Actually those extra numbers you added evanh, look like they are just the P2 clock rates. What speed did you get to for reliable reads with sysclk/1? I wasn't able to manage more than about 110-120% HyperRAM overclock when clocking the RAM over 100MHz IIRC, but maybe that falls into one of the dead bands in your list. Eg, just above 233 MHz with unregistered pins which is probably what I used initially.
... Register endianness threw me a bit at first because it has 8 bit MSB first then 8 bit LSB, ...
Ah, yeah, Chip has done a bang up job of endian handling in the streamers for chopped 8-bit hubRAM accesses but seems to have left it out for chopping up the 16-bit and 32-bit hubRAM accesses.
Adjusting the latency setting seems to me be just extra overhead. I've not tried to analyse it but it doesn't seem worth the effort at first glance. Just having to check RWDS is an extra overhead that isn't needed if the latency is left at default.
My plan for a dedicated tightly coupled HyperRAM chip would be to not even have the RWDS signal in the board layout. I wouldn't have RESET controlled either. It'll just be CS, CLK, and D0-D7.

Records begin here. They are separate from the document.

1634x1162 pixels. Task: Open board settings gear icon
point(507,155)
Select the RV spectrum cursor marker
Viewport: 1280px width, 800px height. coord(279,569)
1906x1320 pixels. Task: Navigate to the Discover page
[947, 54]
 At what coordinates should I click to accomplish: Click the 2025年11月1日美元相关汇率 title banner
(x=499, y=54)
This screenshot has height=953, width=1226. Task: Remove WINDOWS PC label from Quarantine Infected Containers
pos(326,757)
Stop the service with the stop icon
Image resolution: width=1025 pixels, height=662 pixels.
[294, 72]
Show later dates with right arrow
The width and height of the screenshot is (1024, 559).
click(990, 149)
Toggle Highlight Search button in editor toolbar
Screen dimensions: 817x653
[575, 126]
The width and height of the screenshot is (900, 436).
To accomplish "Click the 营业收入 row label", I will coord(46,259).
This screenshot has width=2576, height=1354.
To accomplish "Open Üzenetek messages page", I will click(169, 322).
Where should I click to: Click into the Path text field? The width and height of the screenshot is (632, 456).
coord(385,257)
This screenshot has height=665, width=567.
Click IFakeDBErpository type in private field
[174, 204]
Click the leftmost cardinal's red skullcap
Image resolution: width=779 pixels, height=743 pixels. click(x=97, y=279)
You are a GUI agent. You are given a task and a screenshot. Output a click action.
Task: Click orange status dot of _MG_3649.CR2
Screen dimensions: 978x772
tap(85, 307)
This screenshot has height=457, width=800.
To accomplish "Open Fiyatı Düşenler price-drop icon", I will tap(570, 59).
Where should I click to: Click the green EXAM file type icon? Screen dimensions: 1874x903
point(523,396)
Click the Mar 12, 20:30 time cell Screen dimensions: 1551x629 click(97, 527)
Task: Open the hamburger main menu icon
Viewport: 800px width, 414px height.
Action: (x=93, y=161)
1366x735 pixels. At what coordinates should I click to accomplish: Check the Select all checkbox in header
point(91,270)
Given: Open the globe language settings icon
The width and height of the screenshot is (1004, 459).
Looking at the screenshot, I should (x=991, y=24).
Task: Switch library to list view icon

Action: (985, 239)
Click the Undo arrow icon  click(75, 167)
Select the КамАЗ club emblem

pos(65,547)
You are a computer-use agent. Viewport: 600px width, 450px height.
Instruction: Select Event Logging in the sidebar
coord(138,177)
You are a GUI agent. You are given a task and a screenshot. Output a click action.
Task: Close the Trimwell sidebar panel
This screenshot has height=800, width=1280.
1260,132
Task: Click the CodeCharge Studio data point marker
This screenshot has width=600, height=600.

Yeah it adds several extra instruction cycles or so. It's a very marginal gain if any for HyperRAM, though it is sort of desirable when you work with HyperFlash which has a much larger range of values.
Note that I am mainly talking about the ability to change the latency not so much the dynamic latency polling of RWDS. Here's the overall cost incurred for polling that (2 instructions).
getbyte latency, pinconfig, #3 'get latency clock edges for this bank
testp rwdspin wz 'check RWDS pin
if_z shl latency, #1 'double latency edges if RWDS is high
My plan for a dedicated tightly coupled HyperRAM chip would be to not even have the RWDS signal in the board layout. I wouldn't have RESET controlled either. It'll just be CS, CLK, and D0-D7.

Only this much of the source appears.